It was nice to have something to hold onto, to want and believe in. But it’s no longer reasonable for me to believe I’ll be “settling down” here. Just like the house I rent, the place in my bed is temporary. Reality hits me slowly, then in bursts. So does disbelief, shock. I’ve grieved a lot of my past, and those I lost, and now I grieve the future I thought I wanted — the person I tried to be.
A month ago, the world seemed to be crumbling around me, and all I could see in front of me was uncertainty. On paper, nothing was adding up, nothing was quite where it was supposed to be. But, despite all the frustration and heartbreak, I was at peace with myself. Now I have a feeling that’s new to me: an inner calm.
No, my life doesn’t look stable in the traditional sense. There’s no marriage, no real estate investment, no dependable salary, no baby on the way.
I’m shedding all the identities I held onto for long. The identities that I relied on for stability, direction and comfort. I’m a journalist with no outlet, a cat mom without a cat to cuddle, and, for all intents and purposes, am a single, childless woman nearing my mid-thirties.
Cartoon by Will McPhail.
There’s been times I’ve felt like a failure, like I’m not keeping up at this life thing. I think that’s just a lack of imagination. And, in one way or another, most of us feel a little behind because, the majority of us, cannot do it all — especially all at once.
I’m sad a lot, but I’m happy, hopeful and optimistic a lot too.
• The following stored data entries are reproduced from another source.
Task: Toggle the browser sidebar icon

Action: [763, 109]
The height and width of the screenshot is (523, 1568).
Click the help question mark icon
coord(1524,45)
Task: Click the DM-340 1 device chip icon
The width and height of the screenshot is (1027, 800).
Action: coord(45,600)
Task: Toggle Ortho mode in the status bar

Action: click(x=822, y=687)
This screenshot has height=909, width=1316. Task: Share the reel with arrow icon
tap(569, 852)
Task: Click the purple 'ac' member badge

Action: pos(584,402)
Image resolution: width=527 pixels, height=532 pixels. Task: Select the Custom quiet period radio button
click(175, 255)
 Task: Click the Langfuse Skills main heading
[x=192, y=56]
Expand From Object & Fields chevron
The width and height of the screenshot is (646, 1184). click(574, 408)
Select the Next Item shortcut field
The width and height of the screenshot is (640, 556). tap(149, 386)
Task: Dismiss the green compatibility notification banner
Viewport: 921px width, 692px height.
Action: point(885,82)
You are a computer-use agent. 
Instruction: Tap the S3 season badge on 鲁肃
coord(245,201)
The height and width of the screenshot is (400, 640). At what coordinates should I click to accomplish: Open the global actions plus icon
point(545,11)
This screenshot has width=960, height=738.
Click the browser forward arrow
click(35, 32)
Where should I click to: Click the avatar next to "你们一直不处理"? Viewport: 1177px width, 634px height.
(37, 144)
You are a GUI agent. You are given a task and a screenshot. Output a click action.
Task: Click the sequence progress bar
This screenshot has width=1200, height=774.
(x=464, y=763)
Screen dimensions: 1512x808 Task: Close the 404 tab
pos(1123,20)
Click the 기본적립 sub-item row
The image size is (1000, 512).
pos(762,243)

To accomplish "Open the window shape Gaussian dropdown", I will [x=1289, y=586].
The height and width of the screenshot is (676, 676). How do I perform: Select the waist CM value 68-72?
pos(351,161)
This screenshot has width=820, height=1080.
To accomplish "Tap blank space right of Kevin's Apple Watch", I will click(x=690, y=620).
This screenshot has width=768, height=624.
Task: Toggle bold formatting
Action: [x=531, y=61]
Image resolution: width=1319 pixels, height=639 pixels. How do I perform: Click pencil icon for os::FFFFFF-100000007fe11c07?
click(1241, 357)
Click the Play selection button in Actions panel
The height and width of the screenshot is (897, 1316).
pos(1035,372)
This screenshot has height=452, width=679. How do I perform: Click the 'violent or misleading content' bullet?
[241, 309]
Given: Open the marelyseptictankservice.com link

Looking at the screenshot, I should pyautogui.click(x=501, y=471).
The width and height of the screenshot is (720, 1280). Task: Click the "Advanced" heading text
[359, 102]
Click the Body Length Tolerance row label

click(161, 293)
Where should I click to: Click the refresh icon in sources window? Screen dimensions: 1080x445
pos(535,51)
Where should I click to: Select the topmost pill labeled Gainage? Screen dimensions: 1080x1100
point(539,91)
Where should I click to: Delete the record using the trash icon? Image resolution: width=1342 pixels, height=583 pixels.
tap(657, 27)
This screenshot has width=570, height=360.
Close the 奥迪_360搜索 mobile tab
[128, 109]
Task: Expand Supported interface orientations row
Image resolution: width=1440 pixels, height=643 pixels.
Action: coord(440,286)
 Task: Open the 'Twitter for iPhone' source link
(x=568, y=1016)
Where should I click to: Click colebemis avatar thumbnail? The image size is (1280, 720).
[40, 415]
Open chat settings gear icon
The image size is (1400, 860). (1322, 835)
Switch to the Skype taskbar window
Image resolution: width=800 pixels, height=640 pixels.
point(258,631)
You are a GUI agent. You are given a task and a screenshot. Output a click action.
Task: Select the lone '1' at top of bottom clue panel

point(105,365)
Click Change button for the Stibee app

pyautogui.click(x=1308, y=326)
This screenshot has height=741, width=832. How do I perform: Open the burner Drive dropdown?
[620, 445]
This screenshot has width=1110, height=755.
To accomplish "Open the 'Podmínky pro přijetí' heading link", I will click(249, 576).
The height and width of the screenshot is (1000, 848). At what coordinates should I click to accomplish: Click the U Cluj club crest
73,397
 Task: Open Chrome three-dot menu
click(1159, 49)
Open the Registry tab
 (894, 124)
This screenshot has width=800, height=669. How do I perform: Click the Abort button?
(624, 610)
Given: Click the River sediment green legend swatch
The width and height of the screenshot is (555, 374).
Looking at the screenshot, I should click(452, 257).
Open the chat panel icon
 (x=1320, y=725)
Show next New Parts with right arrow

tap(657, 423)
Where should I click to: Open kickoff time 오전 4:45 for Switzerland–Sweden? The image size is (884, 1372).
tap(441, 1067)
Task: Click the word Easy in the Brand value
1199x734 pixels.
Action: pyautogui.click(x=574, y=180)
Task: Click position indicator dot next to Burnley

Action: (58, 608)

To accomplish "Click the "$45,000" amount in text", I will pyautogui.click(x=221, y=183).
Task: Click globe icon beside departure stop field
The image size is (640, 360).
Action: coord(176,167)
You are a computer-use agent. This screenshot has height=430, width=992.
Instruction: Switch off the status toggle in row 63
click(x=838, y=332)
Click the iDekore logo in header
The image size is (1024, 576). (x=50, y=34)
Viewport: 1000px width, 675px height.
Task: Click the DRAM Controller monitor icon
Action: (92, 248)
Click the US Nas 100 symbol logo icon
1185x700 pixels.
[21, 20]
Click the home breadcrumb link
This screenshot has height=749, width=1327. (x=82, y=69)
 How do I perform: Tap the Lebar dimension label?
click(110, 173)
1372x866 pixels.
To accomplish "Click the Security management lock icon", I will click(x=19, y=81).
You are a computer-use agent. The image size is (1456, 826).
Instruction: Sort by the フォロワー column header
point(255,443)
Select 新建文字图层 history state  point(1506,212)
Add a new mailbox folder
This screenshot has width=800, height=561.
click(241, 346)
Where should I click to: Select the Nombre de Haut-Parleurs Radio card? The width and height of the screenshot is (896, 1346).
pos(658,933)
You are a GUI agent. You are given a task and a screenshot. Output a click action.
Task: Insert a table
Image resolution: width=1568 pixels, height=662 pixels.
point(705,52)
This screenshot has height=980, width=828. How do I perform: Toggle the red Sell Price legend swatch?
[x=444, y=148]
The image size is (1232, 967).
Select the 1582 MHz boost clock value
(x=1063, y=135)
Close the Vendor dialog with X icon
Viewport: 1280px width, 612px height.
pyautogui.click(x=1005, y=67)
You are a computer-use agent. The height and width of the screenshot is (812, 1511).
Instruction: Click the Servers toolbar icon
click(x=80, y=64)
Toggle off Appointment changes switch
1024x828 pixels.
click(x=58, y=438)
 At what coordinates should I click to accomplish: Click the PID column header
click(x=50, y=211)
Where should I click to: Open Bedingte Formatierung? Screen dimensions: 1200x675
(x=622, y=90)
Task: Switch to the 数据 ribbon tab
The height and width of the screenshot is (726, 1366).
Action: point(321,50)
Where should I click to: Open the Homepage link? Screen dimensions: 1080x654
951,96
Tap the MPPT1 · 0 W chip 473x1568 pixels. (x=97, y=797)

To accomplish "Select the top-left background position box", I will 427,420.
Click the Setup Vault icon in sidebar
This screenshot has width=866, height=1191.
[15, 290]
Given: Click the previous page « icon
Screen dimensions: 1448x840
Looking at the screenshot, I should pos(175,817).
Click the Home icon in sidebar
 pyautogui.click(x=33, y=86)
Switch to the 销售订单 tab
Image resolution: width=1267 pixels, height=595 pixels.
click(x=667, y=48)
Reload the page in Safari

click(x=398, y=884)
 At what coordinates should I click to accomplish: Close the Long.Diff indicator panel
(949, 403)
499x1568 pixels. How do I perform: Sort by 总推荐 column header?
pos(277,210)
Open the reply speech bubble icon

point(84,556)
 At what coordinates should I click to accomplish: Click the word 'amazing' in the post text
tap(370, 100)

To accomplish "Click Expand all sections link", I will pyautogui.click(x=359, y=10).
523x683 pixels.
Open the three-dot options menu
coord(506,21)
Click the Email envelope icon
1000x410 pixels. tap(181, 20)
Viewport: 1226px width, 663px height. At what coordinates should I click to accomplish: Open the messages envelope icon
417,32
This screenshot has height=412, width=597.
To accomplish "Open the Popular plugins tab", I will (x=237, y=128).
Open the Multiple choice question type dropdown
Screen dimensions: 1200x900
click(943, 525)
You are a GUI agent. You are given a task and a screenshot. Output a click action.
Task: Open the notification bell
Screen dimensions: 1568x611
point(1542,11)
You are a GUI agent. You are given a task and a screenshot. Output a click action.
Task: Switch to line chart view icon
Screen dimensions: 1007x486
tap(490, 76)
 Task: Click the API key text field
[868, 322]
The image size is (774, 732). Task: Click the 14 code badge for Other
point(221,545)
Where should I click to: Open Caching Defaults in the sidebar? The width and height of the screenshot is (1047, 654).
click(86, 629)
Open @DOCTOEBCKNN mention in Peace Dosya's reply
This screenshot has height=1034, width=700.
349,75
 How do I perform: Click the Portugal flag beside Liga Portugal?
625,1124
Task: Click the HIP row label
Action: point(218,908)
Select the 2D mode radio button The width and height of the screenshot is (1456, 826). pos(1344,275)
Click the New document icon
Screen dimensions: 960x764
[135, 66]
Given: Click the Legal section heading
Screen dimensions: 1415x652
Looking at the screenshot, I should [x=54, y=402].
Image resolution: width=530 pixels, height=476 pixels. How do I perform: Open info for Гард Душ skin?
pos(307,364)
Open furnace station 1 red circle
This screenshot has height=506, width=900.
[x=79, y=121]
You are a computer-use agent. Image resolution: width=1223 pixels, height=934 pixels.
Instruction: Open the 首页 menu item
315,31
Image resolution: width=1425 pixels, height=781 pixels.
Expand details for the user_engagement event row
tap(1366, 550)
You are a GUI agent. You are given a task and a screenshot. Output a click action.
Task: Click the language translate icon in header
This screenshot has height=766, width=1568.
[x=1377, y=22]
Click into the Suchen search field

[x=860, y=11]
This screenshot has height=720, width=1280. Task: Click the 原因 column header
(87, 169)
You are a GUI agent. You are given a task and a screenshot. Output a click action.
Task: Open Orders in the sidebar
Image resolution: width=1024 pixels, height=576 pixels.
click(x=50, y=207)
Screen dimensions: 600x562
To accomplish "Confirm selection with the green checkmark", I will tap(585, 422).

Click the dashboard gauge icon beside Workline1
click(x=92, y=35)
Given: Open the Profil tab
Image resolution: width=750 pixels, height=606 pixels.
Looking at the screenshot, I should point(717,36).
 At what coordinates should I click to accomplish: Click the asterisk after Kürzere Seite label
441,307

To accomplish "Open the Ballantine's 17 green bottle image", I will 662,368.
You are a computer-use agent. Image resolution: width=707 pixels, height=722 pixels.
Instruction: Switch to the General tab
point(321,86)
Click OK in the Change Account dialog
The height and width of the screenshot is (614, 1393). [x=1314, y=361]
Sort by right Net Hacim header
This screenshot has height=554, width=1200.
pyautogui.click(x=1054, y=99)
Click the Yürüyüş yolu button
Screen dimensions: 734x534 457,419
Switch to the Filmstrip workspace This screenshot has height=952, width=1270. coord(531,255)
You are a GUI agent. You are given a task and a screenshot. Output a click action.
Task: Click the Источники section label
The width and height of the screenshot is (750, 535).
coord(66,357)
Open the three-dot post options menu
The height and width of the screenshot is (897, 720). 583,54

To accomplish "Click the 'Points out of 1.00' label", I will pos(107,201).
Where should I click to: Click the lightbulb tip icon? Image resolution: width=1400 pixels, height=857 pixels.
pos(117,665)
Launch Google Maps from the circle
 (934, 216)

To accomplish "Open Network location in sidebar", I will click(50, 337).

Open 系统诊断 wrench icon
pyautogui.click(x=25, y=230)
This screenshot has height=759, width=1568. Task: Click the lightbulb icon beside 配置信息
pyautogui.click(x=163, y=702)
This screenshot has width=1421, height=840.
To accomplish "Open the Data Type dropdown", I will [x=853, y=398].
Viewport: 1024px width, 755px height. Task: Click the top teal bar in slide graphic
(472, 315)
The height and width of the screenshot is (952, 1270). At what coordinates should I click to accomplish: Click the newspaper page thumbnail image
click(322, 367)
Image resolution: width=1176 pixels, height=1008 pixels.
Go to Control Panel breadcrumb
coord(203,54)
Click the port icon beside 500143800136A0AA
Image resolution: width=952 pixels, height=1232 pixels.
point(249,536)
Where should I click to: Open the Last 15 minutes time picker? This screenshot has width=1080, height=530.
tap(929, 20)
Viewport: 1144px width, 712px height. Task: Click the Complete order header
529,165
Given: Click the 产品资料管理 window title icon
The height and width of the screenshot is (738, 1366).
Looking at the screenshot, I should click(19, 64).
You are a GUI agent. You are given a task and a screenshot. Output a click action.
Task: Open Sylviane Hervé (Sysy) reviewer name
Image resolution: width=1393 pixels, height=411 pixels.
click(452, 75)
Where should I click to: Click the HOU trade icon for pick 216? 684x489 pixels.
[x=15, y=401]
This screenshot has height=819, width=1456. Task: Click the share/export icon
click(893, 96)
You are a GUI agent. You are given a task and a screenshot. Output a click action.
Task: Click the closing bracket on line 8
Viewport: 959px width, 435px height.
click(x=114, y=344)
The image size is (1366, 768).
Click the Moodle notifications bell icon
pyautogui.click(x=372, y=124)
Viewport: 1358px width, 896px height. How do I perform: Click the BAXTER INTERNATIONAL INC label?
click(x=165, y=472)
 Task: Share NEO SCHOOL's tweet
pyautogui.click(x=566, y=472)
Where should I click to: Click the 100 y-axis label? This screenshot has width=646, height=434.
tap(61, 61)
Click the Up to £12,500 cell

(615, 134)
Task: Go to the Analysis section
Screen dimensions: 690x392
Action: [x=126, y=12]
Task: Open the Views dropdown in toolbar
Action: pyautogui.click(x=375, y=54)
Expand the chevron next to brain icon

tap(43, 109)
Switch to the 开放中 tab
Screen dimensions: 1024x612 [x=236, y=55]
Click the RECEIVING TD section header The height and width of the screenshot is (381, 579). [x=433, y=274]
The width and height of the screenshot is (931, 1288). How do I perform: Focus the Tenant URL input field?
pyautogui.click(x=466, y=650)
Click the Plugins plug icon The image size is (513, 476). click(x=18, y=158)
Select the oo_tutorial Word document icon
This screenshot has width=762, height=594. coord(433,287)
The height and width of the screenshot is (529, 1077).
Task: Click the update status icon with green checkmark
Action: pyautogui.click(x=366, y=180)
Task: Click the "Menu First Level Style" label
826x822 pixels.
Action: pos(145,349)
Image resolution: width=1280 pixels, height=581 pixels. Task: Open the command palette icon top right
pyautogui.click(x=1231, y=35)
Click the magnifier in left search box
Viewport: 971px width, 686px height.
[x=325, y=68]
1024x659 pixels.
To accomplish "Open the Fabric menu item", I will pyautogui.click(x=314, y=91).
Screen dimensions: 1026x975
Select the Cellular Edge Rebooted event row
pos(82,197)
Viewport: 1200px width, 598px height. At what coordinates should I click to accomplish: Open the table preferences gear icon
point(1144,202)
I’m scared about the tomorrows and I’m excited about them. Life is crazy and stressful and terrible and awesome. The fact that I can honor my loss, honor my sadness — feel it — and still be grateful for all the love, friendships and opportunities I’ve had in life seems like success to me.
The future is uncertain. I can’t fill in all the details of the who, what, when and where. The only thing I know, and I know it deep in my bones now, is that I am OK. I’ve got me. I’m the through-line, the thread. I’m the main character in my life and my own damn hero. I’ve saved myself so many times and, again and again, I’ve proven that I’m capable, reliable and, when I finally decide I want something, I fight like hell for it. And, even when I feel like I am at my worst, I somehow manage to make real friends, take care of myself and select others, and laugh really, really hard.
That’s kick-ass. (I’m way cooler than I thought I was!)
And, because I’m still a journalist and long for accountability — even when it’s difficult, and even when it is mine — I’m looking back at what I said this newsletter would be when you first signed up for it:
I’m starting this newsletter because it often doesn’t feel OK to talk about our struggles in life or to ask for help. We don’t want to be a burden or a downer. We don’t want others to think we’re always sad or complaining about something.
This can be really isolating.
Really isolating.
Communication, vulnerability, mental health and the world of emotions are what I like to talk about most. So, knowing how difficult it can be for some people to talk about these things, I will. In the weeks and months ahead, I’ll share some things I’ve been through — and am going through now (like working on boundaries) — as well as share resources that have helped me. You won’t be pressured to share, but feel free to.
Don’t worry. I’ll go first.
It’s called “Self-Help Together.” So, this year I’d like to trying adding a new element to this newsletter: a book club. If you’re interested, please fill out this Google form with your preferences and we’ll troubleshoot along the way!
The next week or so might be tough for some of you. Just remember, you are not alone and you’re a lot stronger than you think you are.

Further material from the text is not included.